> Your objective
Carry on the personal essay about waiting to hear God's call, starting after its last sentence.

I wanted to hear God speak to me. I wanted to say with certainty, the certainty of seeing visions and hearing voices, that I was a Christian. I imagined God in a game of chase, tagging me as one of them, a Christian. But the fact is I didn't see flashing lights, I didn't hear deep baritone voices, and I didn't see a flying Jesus.

I figured that I did something bad, something wrong, not to be seeing things. I tried hanging at home more; maybe He had been calling while I was out. I said extra prayers in case there was a prayer quota to meet before you were let in. I gave extra in the offering plate, hoping my generosity would speed up the process. I even dragged myself to a tent revival, but I couldn't go down the aisle to the screaming, baptizing evangelist because I wasn't seeing lights or hearing voices or feeling the spirit. I stopped listening for God's call and stopped waiting for a flying Jesus.

Instead of a holy transmission over some intergalactic PA system or that flying Jesus calling out to me in a stopped moment of time, I finally heard God's call swell up from a forgotten place, inside me. After all the waiting and wanting, the voice that called was my voice, soft and weak, crackly and unsure, hesitant and afraid. I knew this forgotten voice was indeed God's because it rose above the noise around me—the noise of our culture's dos and don'ts and shoulds, the noise of my making plans and controlling situations, the noise of others saying who was Christian and who was not.

In a moment that resolved all past confusion and discouragement, I realized that this voice, God, had been having a conversation with me all along, like Dorothy of the Wizard of Oz having on those red shoes, all along. Because I was focused on the call coming in a Hollywoodesque way, on wanting to know when it would happen, on thinking with my head instead of my heart, on getting what I wanted when I wanted it, I couldn't hear God's voice deep inside of me, all along.

> The data

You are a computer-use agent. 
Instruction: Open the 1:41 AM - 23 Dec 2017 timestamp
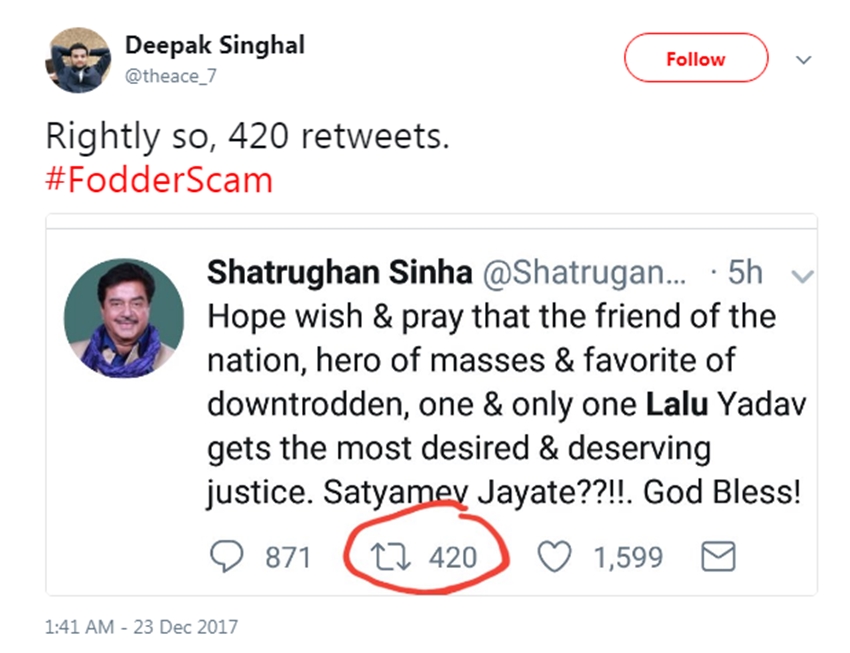(x=142, y=627)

> Task output
Hearing God's voice was like being beaten up in a back alley. I fell into a dark empty place wrought with hangovers and unsoothable sadness, out-of-control anger and tears, mixed-up thoughts, lost smiles and forgotten happiness. This stormy place laid bare in me the raw understanding that I would need help to resurrect myself, to find me. The journey of learning to recognize God's voice was exhausting, and confusing, and humiliating, maddening, frustrating, and embarrassing. I didn't have time for these problems. This detour was not part of my plan, my carefully scripted scheme.

This dark disturbing experience stripped away the deafening noises dampening His voice in me. By giving up my plan, my answers, my timetable, my agenda, I was able to create enough space in my thick, hurting head to remember that I am a child of God. I was tagged by God when I was born. God's visions and God's voices came into being with me, as part of me. My back alley mugging allowed me to stop living my plan; to listen and to hear; to see the present; to live this day.

I knew that it was God speaking to me because I could hear myself call back and my spirit became light. Years of heaviness were lifted from me. The burdens of doing the right thing, of being chosen, of forcing my way down a path ceased, and I was stilled. A new yet wobbly courage started to live in me, and I became comfortable in my own skin, in my own circumstances. I felt safe and certain and grateful. Nothing around me had changed, but everything was different.

I knew that it was God's voice speaking to me because I could smile again.

—Jamie

How do I know when it is God who is speaking to me? By testing the "message" against Christian tradition, Biblical understanding, and talking about it with trusted friends.